Start of GIVEN PASSAGE

Chopper from the Inside by Mark Brandon Read
The true (if someone exaggerated for manhood purposes)story of Chopper, a famous Australian criminal who was a “Standover Man” basically a criminal who kidnaps and tortures other criminals to find out where their loot is stashed. Honestly, I could not read this book in one sitting, because even though it’s fascinating…Chopper is too smugly proud of himself. I’d slap him, but he’d promptly stuff me down the garbage disposal.
Son of the Revolution by by Liang Heng and Judith Shapiro. Journal/story of a young man growing up in the middle of the cultural revolution. Informative and fascinating…never degenerates into despair.
Sex, Drugs and Cocoa Puffs, a low culture manifesto by Chuck Klosterman. You know that guy at every party who has had 2 too many beers, and has begun lecturing everyone about the large hadron collider, Toucan Sam and their relationship to Clauswitz? Chuck is that guy, except he’s actually quite funny, and I sometimes stop myself mid conversation when I realize I’m actually quoting him.
Chuck’s even worse than that in real life. Run away!
Love, C.
You are one of my top three favourite current sf authors, the other two are Robert Charles Wilson (try Darwinia) and Paul McAuley (try The Quiet War). I have also enjoyed Jo Watson’s Farthing, and of course it’s always worth reading Dozis’ year’s best SF. For non fiction I would recomend Jared Diamond, and Luigi Cavalli-Sforza
Phil
. . . And if you're at all into Earth history, I strongly recommend Andrew H. Knoll's Life on a Young Planet: The First Three Billion Years of Evolution on Earth. It's a wonderful book. He's a major researcher in the field, and he can really write.
I also really liked Supercontinent by Ted Nield. It's so nice to know what Pangaea looked like. The discussion of Snowball Earth in the final chapter is a real page-turner. Nield is the Science & Communications Officer of the Geological Society of London, and he can write.
RANT!. . . read RANT, by chuck palahniuk.
and if you’ve never read Watchmen. . . there’s always that.
Patrick O’ Brian. And when you finish all twenty and read the fragment that is twenty-one, you can start all over again and discover different joys and pleasures.
Mother Nature by Sarah Blaffer Hrdy… the only book to ever help me truly understand that greatest of all mysteries: “how a woman thinks”
Warning: “NOT” light reading
The Testament of Gideon Mack,, by James Robertson, about a Scottish minister (who has no religious beliefs) who may or may not have met the Devil. Stunning.

End of GIVEN PASSAGE
Start of PROVIDED MATERIAL

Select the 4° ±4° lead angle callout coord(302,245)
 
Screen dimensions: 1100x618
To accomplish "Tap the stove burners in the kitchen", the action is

End of PROVIDED MATERIAL

**TASK LIST:**
A. In the book recommendations, what position does Ted Nield hold?
B. Continue the book recommendations from the point where they stop.
The data comes from a different source than the book recommendations.

**WRITTEN ANSWERS:**
A. He is the Science & Communications Officer of the Geological Society of London.

B.
It’s not new but One Fine Day in the Middle of the Night by Christopher Brookmyre.
It starts off with a lesson in why if you are putting together a gang of heavily armed thugs without much preparation, it’s still a bad idea to hire both pIRA and Unionist thugs (At hte very least, you want to keep them away from the rocket launchers).
He doesn’t currently have a US publisher but I think he did for that one.
Oh, and also Matt Ruff’s outstanding Bad Monkeys (his Sewer, Gas and Electric was also great) and, although a little overdone in places, Stephen Hall’s inventive and affecting The Raw Shark Texts.
I second the The Name of the Wind, Patrick Rothfuss. Reminds me of Robin Hobb but less meandering.
If you want to read a hard boiled detective novel James Crumley’s Dancing Bear is terrific.
You might take a look at ‘The Plausibility of Life’ by Marc W. Kirschner and John C. Gerhart. The title is somewhat misleading as it’s actually a popular-science title about how genomes evolve for robust and generative modularity, and how this enables random mutations to at least *potentially* result in detrimental, useful, or neutral novel features rather than just a completely non-viable organism.
It’s completely outside my field (software development), yet I found it engaging and approachable, and it suggested to me some interesting ideas about technological contingency and robust software market ecologies.
Another book you might find interesting is ‘IBM and the Holocaust’ by Edwin Black. A fascinating look at the banality of corporate evil.
Do you read Graphic Novels? If so, have you seen Scott McCloud’s ‘Understanding Comics’ (it is a non-fiction examination of the comic as a medium, in comic form)? I can recommend it very highly.